NICK DERISO: Buckwheat Zydeco should, more correctly, be called Buckwheat Zydeco/Soul/Pop/Dance/R&B/Rock/ Funk/And Some Gospel. “On Track” is perhaps the best example of Stanley Dural’s far-flung interests.
He arrived, of course, with the credentials: A gravelly patois style, a band called Il Sont Partis (“they are crazy”) and experience in the greatest zydeco band of all time, as keyboardist with the legendary creole roots music pioneer Clifton Chenier.
That wasn’t, we’d see later, enough. Dural never lost his early interest in dance music and all of the mainstream attention that brings. (Remember, he led a funk group called Buckwheat and the Hitchhikers in the 1970s, before Chenier called.) “On Track” positioned Dural for a wider, pop audience and remains his most accessible record.
This less-complex roux was, really, something that Dural had been stirring on for years: It tastes like zydeco but with a lighter emphasis on the tradition.

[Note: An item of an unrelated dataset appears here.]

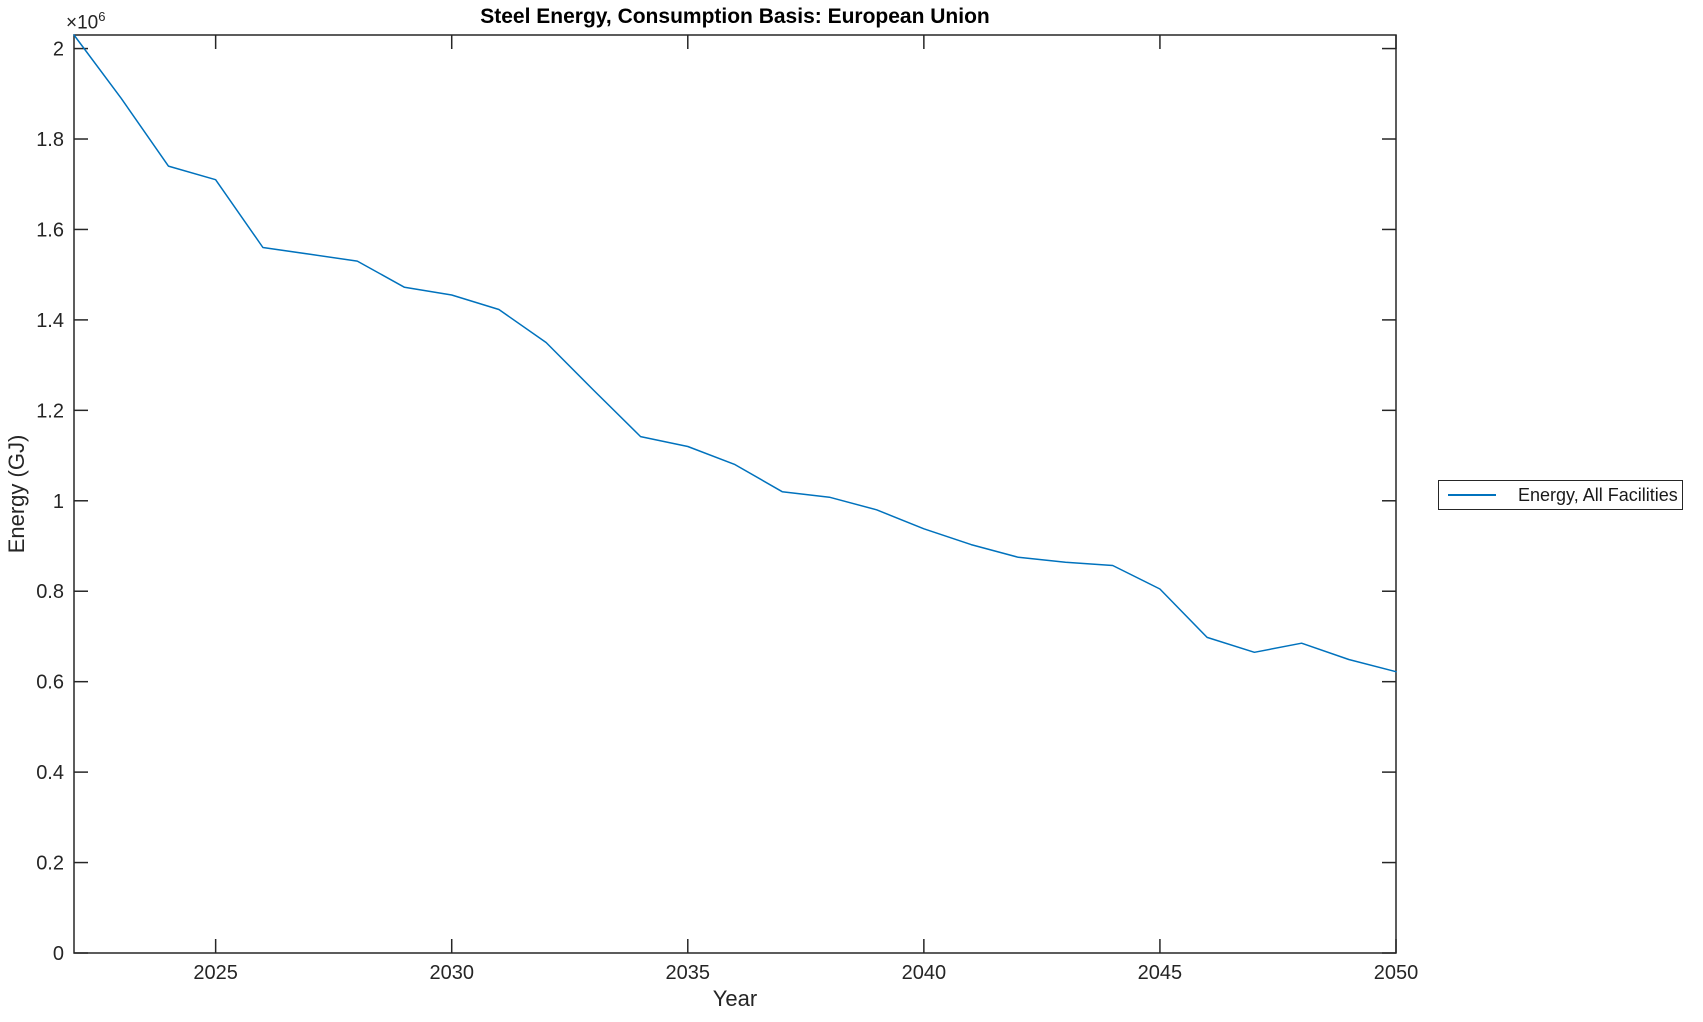  I want to click on y-tick-label: 0.4, so click(50, 773).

Scarely three tracks here rely on the accordian and rubboard sound that so often work as underpinnings for south Louisiana songwriting — both creole (black French-speaking people) and cajun (descendents of immigrant travelers from Acadia in Nova Scotia).

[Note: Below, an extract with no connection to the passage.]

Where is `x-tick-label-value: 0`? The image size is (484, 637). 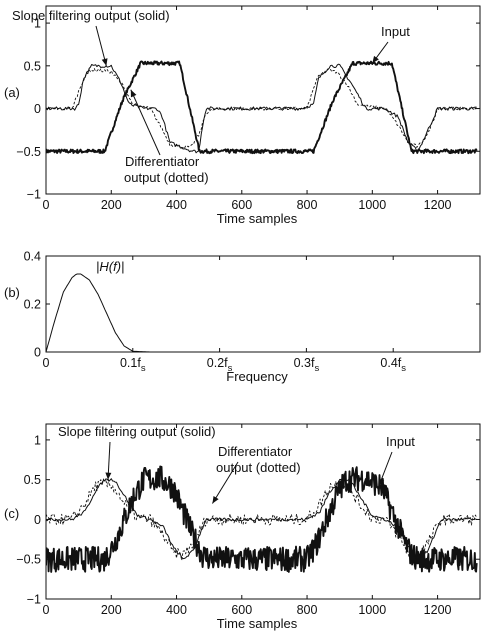
x-tick-label-value: 0 is located at coordinates (46, 363).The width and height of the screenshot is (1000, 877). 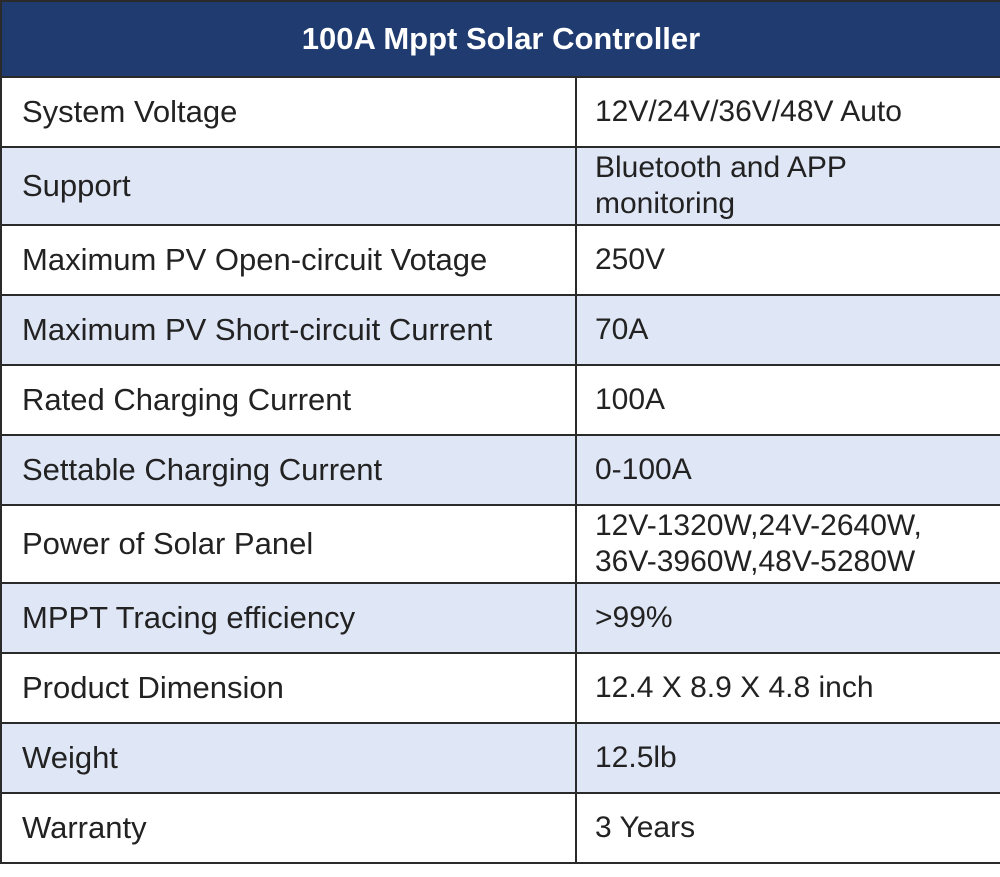 I want to click on spec-value: Bluetooth and APP monitoring, so click(x=788, y=186).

In fact, one of this CD’s better songs, “Funky Filly,” finds Dural with a Hammond B-3 under his fingers again, and nary a squeezebox in the studio.
It’s a record that might sound like a middle-of-the-road cross-pollenation project for anyone who has delved deeply into the larger context of this music. But for the uninitiated, even 15 years later, “On Track” remains a fine starting point.